Witness: Enron Was 'Fast And Loose'
A former high-ranking Enron Corp. trading and retail energy executive delivered the most bruising punches so far to company founder Kenneth Lay and former Chief Executive Jeffrey Skilling on Tuesday in the fifth week of their fraud and conspiracy trial, saying it was standard to "play fast and loose with our rules" when it came to earnings manipulation.
David Delainey, who impressed his superiors enough to be chosen to run the profitable wholesale trading franchise until early 2001 when he took the helm of a highly touted retail energy unit, Enron Energy Services, told jurors he reluctantly acquiesced to a Skilling-approved plan to move the retail unit's trading arm into the larger trading franchise to hide $200 million in losses.
He also said Enron wrongly dipped into reserves to meet and beat earnings targets under pressure from Skilling.
"It was standard operating procedure," Delainey said. "At Enron in Houston, we tended to be pretty fast and loose with our rules."
Delainey said he discussed folding the retail unit into the wholesale division's larger trading operation with Skilling, former Enron Chief Accounting Officer Richard Causey and others at a late March 2001 meeting in Skilling's office.

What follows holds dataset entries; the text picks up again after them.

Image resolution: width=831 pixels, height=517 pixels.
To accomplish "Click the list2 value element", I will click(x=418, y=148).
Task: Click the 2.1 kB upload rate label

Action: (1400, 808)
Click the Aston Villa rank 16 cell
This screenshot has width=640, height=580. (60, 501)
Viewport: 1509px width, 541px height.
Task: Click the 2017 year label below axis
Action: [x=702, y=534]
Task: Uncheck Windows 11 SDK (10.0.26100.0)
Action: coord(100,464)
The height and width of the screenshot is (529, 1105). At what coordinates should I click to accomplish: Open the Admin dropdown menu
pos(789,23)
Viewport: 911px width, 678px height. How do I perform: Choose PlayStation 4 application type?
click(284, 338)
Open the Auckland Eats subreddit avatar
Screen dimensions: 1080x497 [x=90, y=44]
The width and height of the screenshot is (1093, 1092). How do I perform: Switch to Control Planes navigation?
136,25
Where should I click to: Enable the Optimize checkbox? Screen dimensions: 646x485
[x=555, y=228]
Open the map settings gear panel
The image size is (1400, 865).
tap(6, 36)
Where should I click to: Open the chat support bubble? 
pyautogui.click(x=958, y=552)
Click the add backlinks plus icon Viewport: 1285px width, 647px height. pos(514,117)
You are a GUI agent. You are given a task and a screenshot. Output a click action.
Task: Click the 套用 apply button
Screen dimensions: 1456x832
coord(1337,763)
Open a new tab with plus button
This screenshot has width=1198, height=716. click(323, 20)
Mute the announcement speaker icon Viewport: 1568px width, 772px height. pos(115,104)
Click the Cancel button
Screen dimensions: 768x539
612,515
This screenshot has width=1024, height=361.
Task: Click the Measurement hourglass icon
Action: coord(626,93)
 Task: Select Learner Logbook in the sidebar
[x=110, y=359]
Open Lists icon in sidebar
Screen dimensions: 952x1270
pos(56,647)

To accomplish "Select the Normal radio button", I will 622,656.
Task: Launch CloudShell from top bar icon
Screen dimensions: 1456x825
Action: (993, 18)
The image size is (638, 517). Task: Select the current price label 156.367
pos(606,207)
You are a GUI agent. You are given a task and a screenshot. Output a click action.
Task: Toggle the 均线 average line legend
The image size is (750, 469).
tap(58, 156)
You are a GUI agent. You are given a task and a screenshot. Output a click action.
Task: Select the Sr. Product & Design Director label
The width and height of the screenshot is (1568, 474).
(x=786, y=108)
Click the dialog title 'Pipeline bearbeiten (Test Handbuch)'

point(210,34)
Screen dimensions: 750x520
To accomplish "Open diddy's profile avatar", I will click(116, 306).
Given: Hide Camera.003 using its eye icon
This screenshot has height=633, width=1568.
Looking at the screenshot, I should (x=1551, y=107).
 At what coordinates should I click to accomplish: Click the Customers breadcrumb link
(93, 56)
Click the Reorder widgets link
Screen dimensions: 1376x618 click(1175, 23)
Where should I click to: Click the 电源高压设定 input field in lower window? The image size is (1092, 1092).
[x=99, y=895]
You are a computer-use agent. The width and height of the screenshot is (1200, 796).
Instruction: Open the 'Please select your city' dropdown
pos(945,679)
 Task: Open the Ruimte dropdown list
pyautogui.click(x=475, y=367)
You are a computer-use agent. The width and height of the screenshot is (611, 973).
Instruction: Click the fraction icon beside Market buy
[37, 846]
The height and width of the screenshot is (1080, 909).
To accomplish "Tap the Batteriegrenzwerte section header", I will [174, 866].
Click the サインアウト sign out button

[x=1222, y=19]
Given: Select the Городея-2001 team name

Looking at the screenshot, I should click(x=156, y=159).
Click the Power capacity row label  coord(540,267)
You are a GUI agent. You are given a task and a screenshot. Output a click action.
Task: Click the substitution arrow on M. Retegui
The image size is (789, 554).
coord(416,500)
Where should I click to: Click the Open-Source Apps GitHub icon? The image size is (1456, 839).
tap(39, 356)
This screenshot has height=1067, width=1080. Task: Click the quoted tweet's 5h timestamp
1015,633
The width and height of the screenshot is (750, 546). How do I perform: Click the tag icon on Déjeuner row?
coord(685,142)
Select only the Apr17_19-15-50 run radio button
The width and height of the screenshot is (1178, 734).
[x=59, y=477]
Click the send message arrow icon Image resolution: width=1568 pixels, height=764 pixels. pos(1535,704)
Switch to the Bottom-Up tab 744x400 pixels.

He said he told his superiors the move "lacked integrity" because it was intended to hide first-quarter losses that Enron could write off.
An angry Causey asked, "Isn't this a bona fide operational change?" Delainey recalled. Then Skilling looked at Delainey and said, "What do you want to do?"
"What did you take that to mean?" prosecutor Kathryn Ruemmler said of Skilling's question.
"Get in line," Delainey replied. "It was, 'Hey, we've come up with a solution, let's move forward."' He did not say explicitly he took Skilling's question as an order to break the law.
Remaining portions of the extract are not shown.